The pipe is quite a bit larger than those I normally smoke both in overall size and the volume of the tobacco chamber. This has caused me to feel the need for a more gradual break-in process, likely unnecessary, but to ensure that the tobacco was consumed by fire to the very bottom of the bowl I took to smoking those first couple of bowls with only the slightest amount of tobacco in the bottom. This has worked quite well, and careful examination shows that I have wonderfully even cake forming in the lowest 25% of the bowl. Upon that success I’ve begun to break in the rest of the bowl, enjoying my first full bowl last evening.
To my eye this Ferndown pipe stands at the pinnacle of quality, and given the price range of Ferndown pipes must be considered a superb value. The classic shape is perfectly executed, the blast quite well done with only the smallest troubling spot that likely no one else would notice. The nomenclature is crisp and clear, the stem work obviously done with great care, and as seems to be the case with every Les Wood pipe I’ve closely examined the silverwork is flawless. Topping everything off the chamber is properly bored, and the air hole enters dead center in the very bottom of the bowl, as it should.
A pipe that so well exemplifies the English Style begs I think for English Style tobacco, so I’ve selected Dunhill’s Early Morning Pipe for this break-in process, and this pipe will likely regularly burn even heavier English tobaccos.
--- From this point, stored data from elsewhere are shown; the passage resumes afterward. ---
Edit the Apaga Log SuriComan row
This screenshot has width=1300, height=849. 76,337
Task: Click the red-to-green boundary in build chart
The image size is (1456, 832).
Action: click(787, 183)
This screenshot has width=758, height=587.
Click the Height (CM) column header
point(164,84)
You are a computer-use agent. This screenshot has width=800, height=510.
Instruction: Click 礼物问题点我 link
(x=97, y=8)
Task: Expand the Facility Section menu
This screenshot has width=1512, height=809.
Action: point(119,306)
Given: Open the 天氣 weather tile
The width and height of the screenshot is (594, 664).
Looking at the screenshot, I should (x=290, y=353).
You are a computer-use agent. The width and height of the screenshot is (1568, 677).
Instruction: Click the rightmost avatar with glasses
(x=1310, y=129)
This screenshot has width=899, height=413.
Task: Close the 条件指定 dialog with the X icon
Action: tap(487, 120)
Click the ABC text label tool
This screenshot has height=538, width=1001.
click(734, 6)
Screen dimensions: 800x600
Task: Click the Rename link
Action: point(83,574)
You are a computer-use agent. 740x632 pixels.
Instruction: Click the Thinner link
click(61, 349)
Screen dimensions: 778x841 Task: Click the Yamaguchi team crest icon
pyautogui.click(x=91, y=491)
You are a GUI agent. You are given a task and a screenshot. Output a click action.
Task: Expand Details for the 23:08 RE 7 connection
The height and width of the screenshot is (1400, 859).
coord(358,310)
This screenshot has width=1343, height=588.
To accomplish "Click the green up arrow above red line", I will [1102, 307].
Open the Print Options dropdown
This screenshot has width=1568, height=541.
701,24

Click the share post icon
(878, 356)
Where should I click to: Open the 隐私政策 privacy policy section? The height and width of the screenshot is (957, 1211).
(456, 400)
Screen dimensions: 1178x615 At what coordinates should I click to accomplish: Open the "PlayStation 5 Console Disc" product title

One final thing I should mention even though it may reflect poorly on myself is the functionality of the mount. I have read, though I do not know if it is true, that the military mount was created by soldiers in WWI out of necessity. That all too frequently a soldier’s pipe would be broken in the shank or tenon while he was suffering the horrors of the trenches. That to effect a repair he would carve two cartridge cases to come up with an effective but crude way to mount the stem to shank, the precursor to the military mount we know today, and that this form of mounting was adopted by pipemakers to serve those smokers who’s activity was highly likely to break a plain shank or tenon. As I mentioned above, I do not know if this story is true, but I do own a number of pieces of ‘trench art,’ artistic and functional items made out of cartridge casings during WWI, so I presume that it could in fact be the case.
In any event, to make a long story short, last night I dropped the pipe. A nasty drop from a high distance onto a hard surface. The mounting worked perfectly. Stem separated from bowl with no damage and indeed with not even so much as a dent anywhere on the pipe. What could have been a sad moment instead proved to be one of no consequence whatsoever.